----- PAGE EXCERPT

New Year = Groundhog Year. Having barely made it out of my lounging clothes for most of the holidays, I find that the New Year only requires a top half change for the obligatory Zoom calls meaning that I can save precious minutes getting back into my favourite hoodie for long nights in front of the TV. Fashion’s loss is hopefully your gain as it means I can spend those precious minutes filling my eyes with more cathode ray soothing. (Are TV’s still cathode rays? Well, it sounds right).
To kick off the New Year here’s a few suggestions ranging, as ever, from the things I think you might know but if you have missed you should watch, to those that would mark you our as a similar obsessive to myself in searching out the fringes of the VOD services for new things to inspire.
LAST YEAR’S HIGHLIGHTS YOU DON’T WANT TO HAVE MISSED
Given my social feeds, I think it’s unlikely that most of you haven’t whizzed through THE QUEEN’S GAMBIT on NETFLIX but, just in case. If you have swerved it for whatever reason, it should be top of your list to remedy, being a captivating, engrossing and beautifully realised piece of human drama that feels like it was written by John Irvine, scripted by Jesse Armstrong and set designed by the team behind Mad Men.
Led with panache and style by Anya Taylor-Joy in the lead as orphaned chess prodigy Beth Harmon with able support from Moses Ingram as Beth’s original partner in crime and a wonderful performance from Marielle Heller as Beth’s adopted mother, the series manages to find bite in transgression, triumph in difference, and genuine deep emotional context without ever pushing outside its cleverly constructed and totally convincing parameters.
I mentioned this in my brief Christmas round up, but BLACK NARCISSUS warrants more than two lines and I fear that some of you may not have come across what was, for me, the best thing BBC produced in 2020.
The three-part story of a group of nuns developing a school in the shadow of the Himalayas, this is a thriller of the most cerebral type. Much credit should go to Aisling Franciosi, (who already has a special place in my heart for her Lyanna Stark in Game of Thrones), as Sister Ruth, whose gradual descent into madness powers the impending sense of dread. Couple that to Gemma Arteton in the lead role as ambitious and closeted project leader Sister Clodagh with vignettes from acting royalty in the forms of Jim Broadbent and Diana Rigg (her last performance) and, what looks on paper to be impeccable, translates in exactly that way to the screen.
Reappearing on iPLayer as BBC series are seemingly wont to do these days, THE NIGHT MANAGER, is one to visit if you missed its original transmission on the BBC back in 2016.

----------
----- MATERIAL SUPPLIED

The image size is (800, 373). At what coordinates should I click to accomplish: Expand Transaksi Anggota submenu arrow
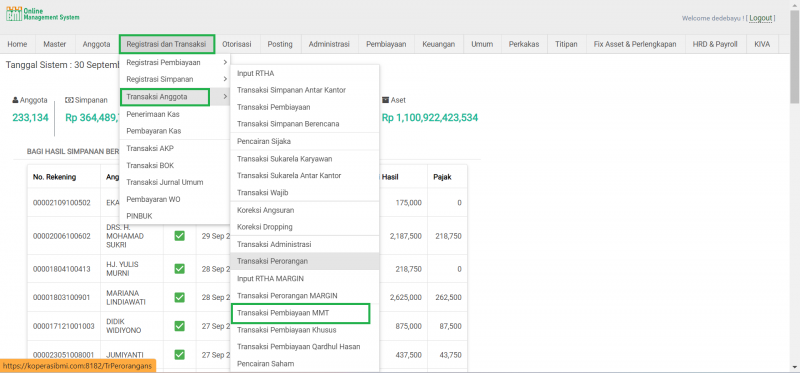tap(224, 96)
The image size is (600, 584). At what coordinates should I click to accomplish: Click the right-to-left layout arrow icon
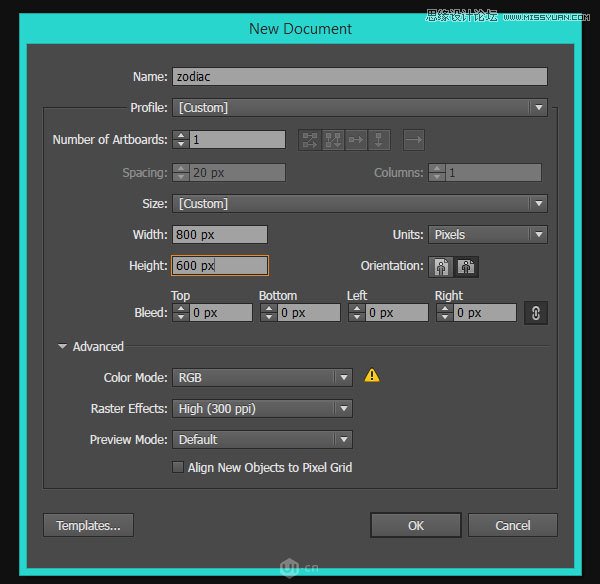[414, 140]
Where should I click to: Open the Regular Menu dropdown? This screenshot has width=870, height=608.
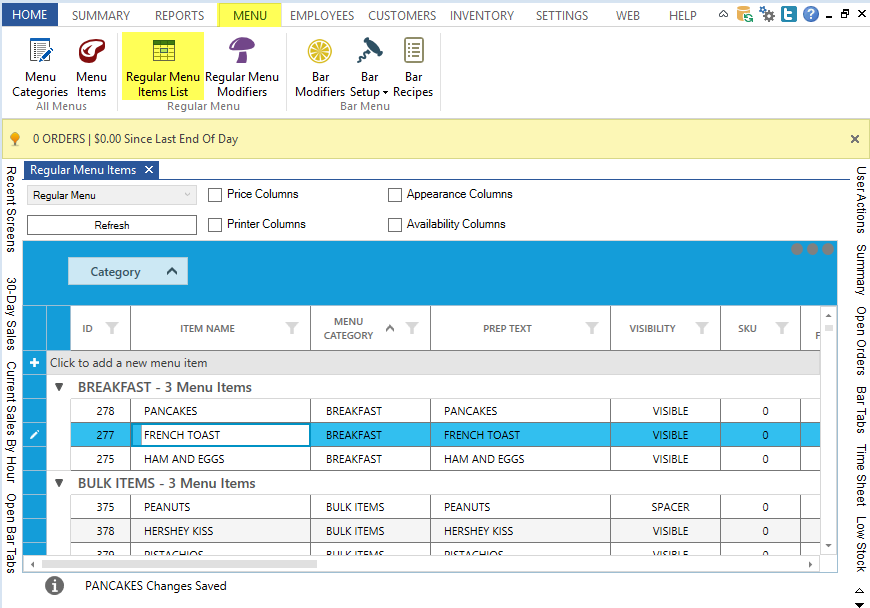[111, 196]
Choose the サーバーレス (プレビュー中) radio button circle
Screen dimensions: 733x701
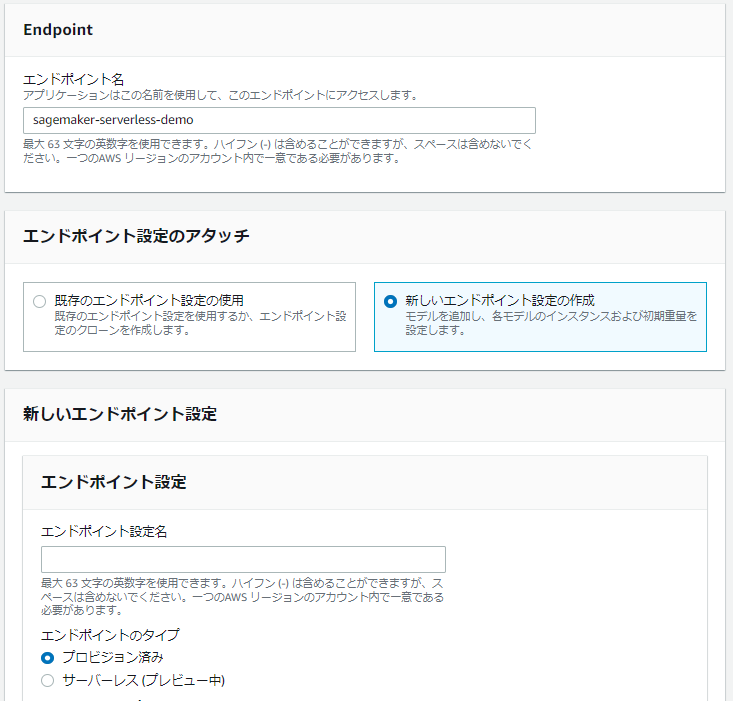47,681
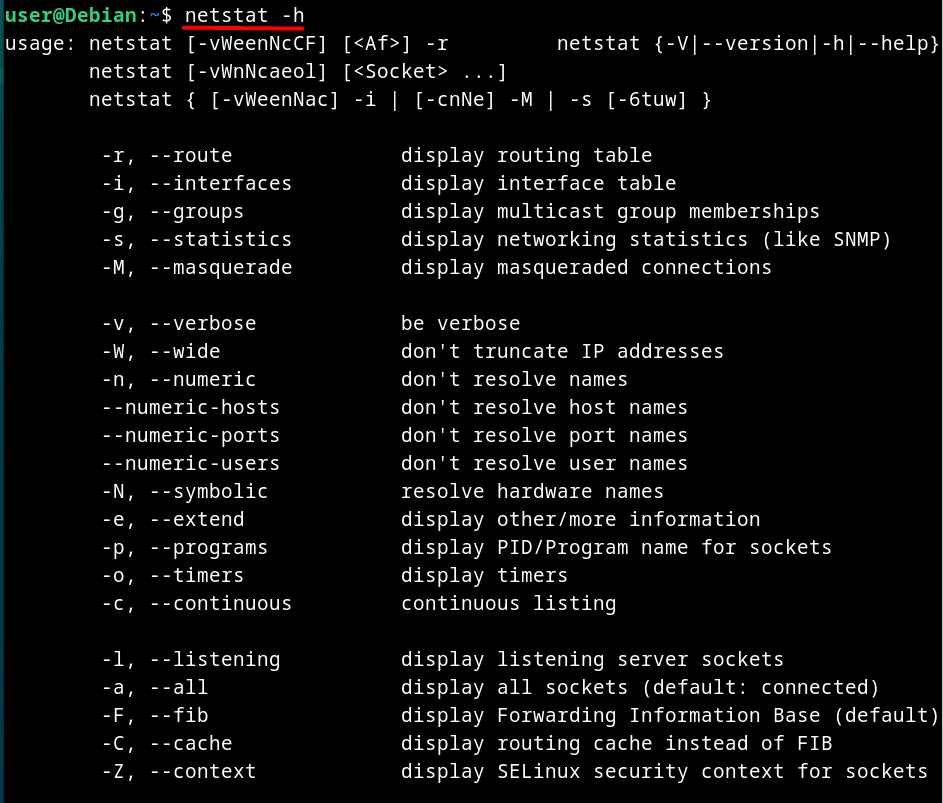This screenshot has width=943, height=803.
Task: Click the --wide option text
Action: [x=185, y=351]
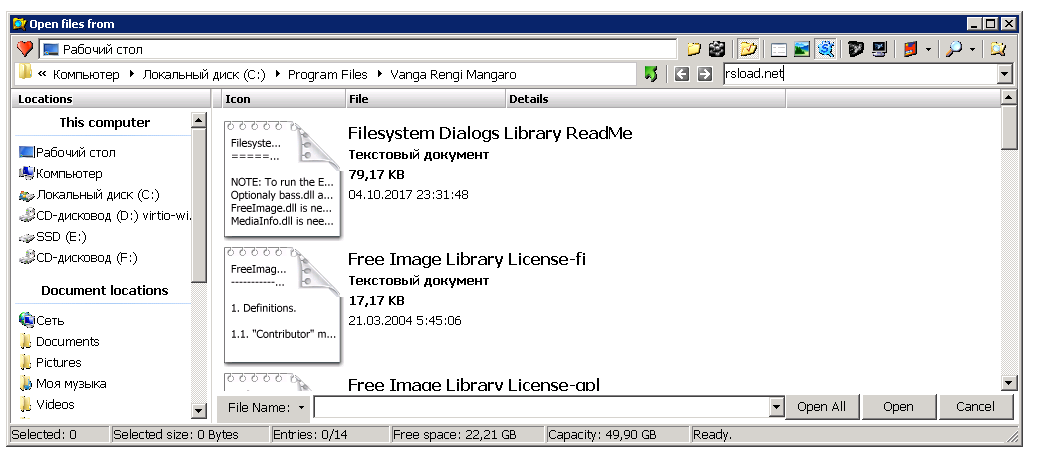Screen dimensions: 1054x469
Task: Toggle the details list view button
Action: pos(779,49)
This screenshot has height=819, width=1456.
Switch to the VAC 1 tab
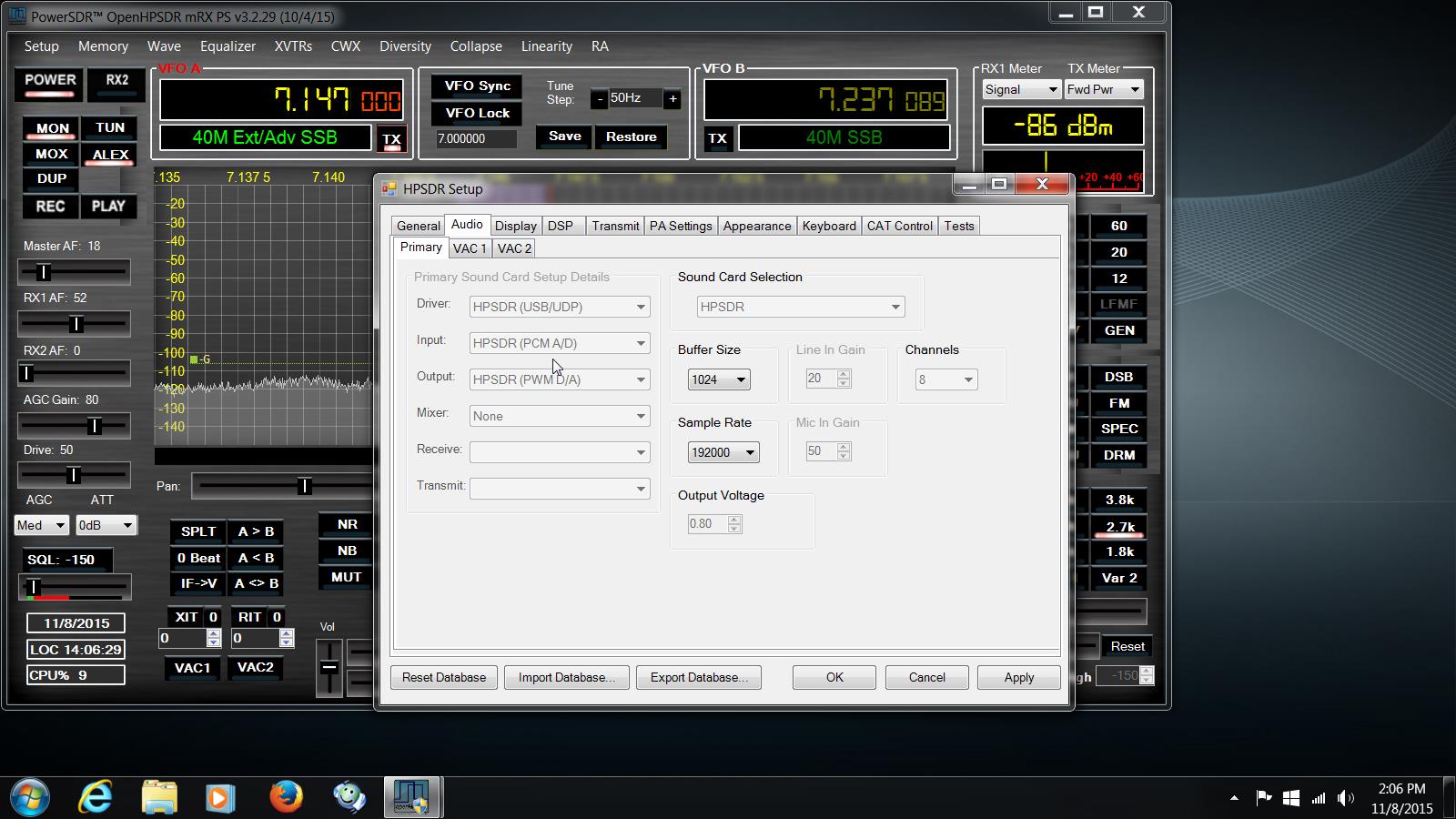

----------

### EXERCISE DETAILS
Can you carry the New Year TV recommendations column forward from its final sentence, keeping its chatty voice? This material has no connection to the TV recommendations column.

### RESULT
A contemporary run down of the UK’s favourite actors – Tom Hiddleston, Hugh Laurie, Tom Hollander, Olivia Colman, and David Harewood bring to life a Le Carre novel following the perils of a recruited Night Manager to MI5 in the hopes of trapping an international arms dealer. Laurie is the true star here, although Hollander runs him close, as both demonstrate an ability to play evil that Hollander would reprise in BAPTISTE and Laurie in ROADKILL, both of which can still be watched on IPlayer and featured in previous guides. For fans of James Bond, the series has plenty of glamorous locations, hopping across the globe as the plot develops whilst for those of us who value the slow burn brilliance and subtle shifts of Le Carre’s stories, the six-hour span allows a complex and involved narrative the scope to breathe.
Given NOW TV’s love of removing series within weeks of transmission, whilst Ridley Scott’s RAISED BY WOLVES is by no means that old, it may not be visible on the service for too long so is worth bumping up your list if you like a spot of existential sci-fi with an impenetrable central theme and lashings of beautiful set design and visual effects.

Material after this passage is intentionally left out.